Originally posted by DeepThought
I'm not sure I get the set up, how is this different to the effect with, for example, a gyroscope where there is an effect at right angles to the applied torque and axis of rotation?

Imagine a puck lying flat on a table, put the origin of the standard three dimensional coordinates system through its centroid or CM. I induce a rotation about the "x" axis. The end result is the rotation is still about the "x" axis, but the puck has reoriented it self such that there is a combined 90 degree rotation about the "x" axis and a 90 degree rotation about the "z" axis. The rate at which this occurs also "appears" to have some dependency on the initial angular velocity of the puck. This does not happen with a solid puck, just one with liquid in it...This is different from gyroscopic procession of a top, right?

Originally posted by joe shmo
Imagine a puck lying flat on a table, put the origin of the standard three dimensional coordinates system through its centroid or CM. I induce a rotation about the "x" axis. The end result is the rotation is still about the "x" axis, but the puck has reoriented it self such that there is a combined 90 degree rotation about the "x" axis and a 90 degree rota ...[text shortened]... puck, just one with liquid in it...This is different from gyroscopic procession of a top, right?

Is the direction of the additional rotation consistent, or does it always turn the one way?

Originally posted by DeepThought
Is the direction of the additional rotation consistent, or does it always turn the one way?

The direction of the compound rotation may or may not be consistent, I can't tell. One face is printed, I've only observed it stabilizing in two orientations, the one I described above, and 180 degrees from it. Another observation: it always appears to stabilize at or around the apex of the trajectory.

Originally posted by joe shmo
The direction of the compound rotation may or may not be consistent, I can't tell. One face is printed, I've only observed it stabilizing in two orientations, the one I described above, and 180 degrees from it. Another observation: it always appears to stabilize at or around the apex of the trajectory.

The only things I can think of is random design variation in the donut thing and effects from trapped air bubbles. There are two ways a bubble could plausibly influence it. When the thing is tipped up the air bubble moves up in the tube so fluid moves the other way. This would produce a net rotation of fluid in the tube at right angles to the tipping so we'd expect the effect. The plus with this explanation is that it would explain variation in the direction of turning, as that would depend on which side the bubble is moving. The problem with it is that I really wouldn't expect the effect from the displacement of an air bubble to be big enough to do it.

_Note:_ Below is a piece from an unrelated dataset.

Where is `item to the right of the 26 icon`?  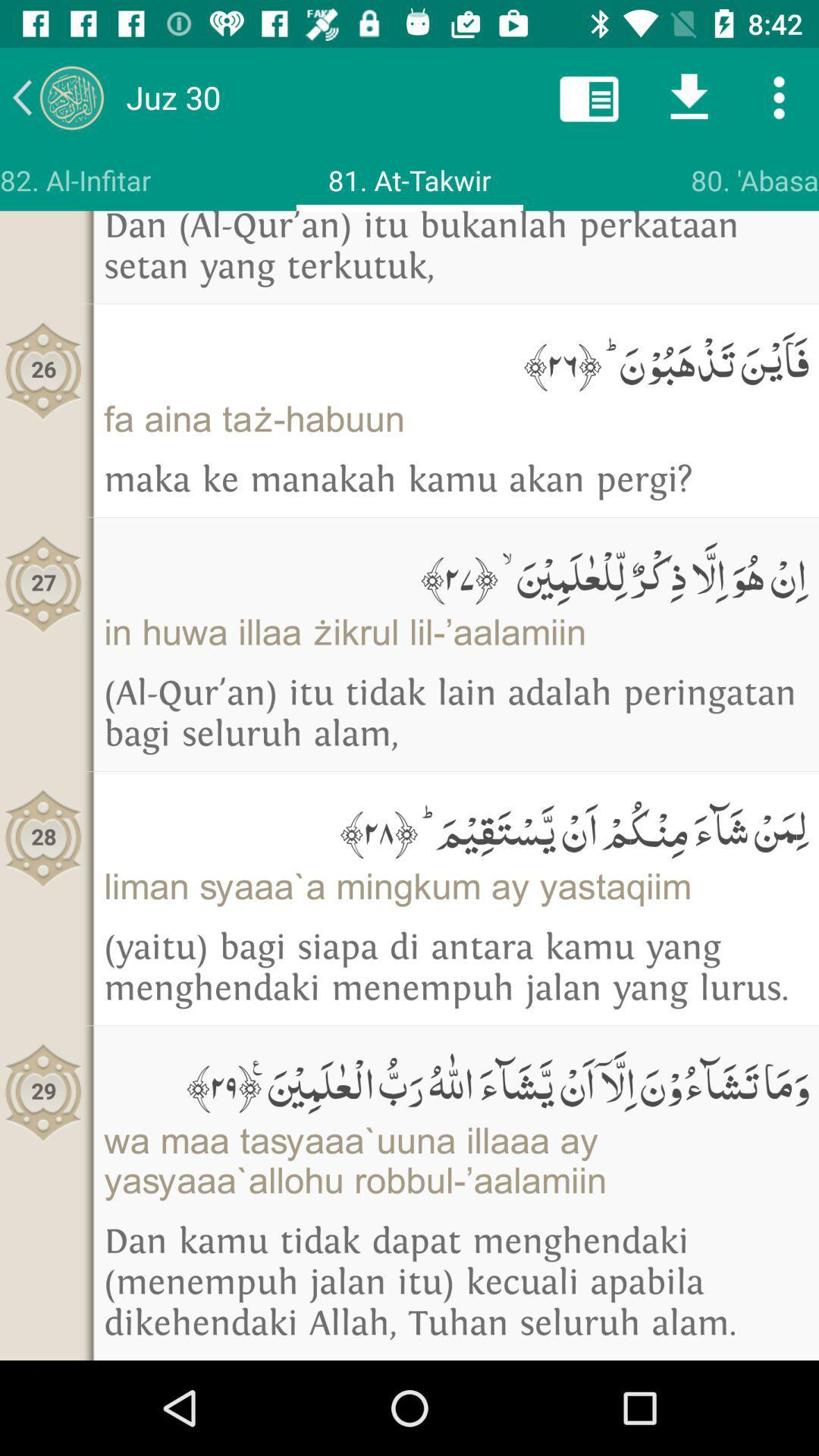 item to the right of the 26 icon is located at coordinates (455, 419).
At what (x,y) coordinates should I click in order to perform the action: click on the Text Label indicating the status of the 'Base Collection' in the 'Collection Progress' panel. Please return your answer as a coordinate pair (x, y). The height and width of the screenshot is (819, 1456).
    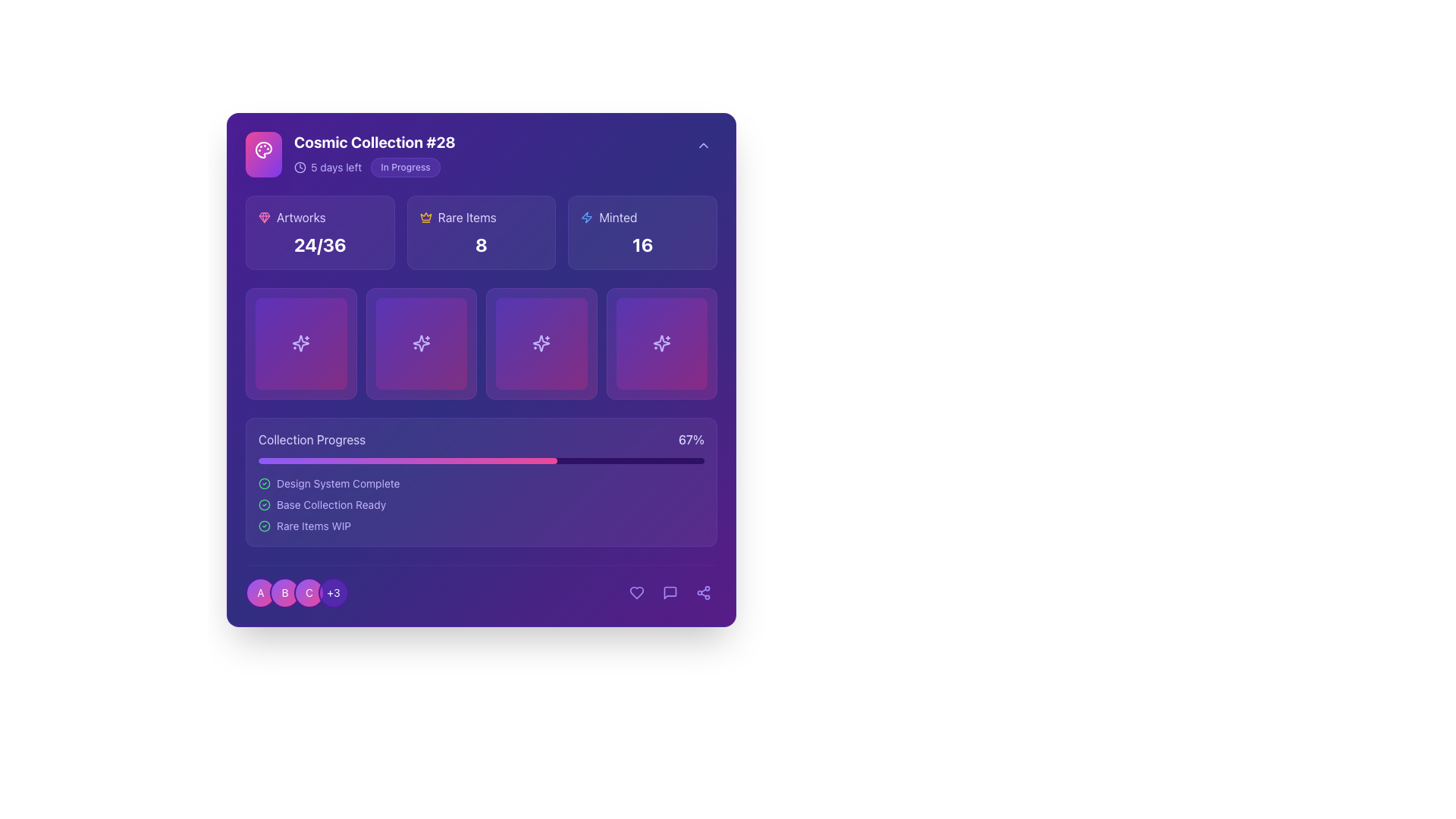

The alternative is simply that the air bubble makes the thing slightly heavier on one side so the torque you apply isn't quite around the axis you think it is. I'm not happy with this explanation because I'd still expect it to be too small an effect.

So the basic problem with bubble based explanations is that I find it difficult to believe the effect would be noticeable. Are you sure this isn't a feature of the surface of the toroidal cream holder thing. I'm imagining a donut type thing made by sticking two halves together with the join around the outside edge, so that if you rolled it along the join would be along the point of contact with whatever surface it is rolling on. If the join sticks out at all it might provide the explanation to this rather than anything to do with movements of the fluid in the torus.

Originally posted by joe shmo
My coffee maker use little toroids filled with liquid creamer. When I flip the creamer disk (like you would flip a coin) the creamer cup changes its axis of rotation...how are the dynamics of the liquid generating the net torque to accomplish this?

Is it possible for you to make a little youtube video of the device?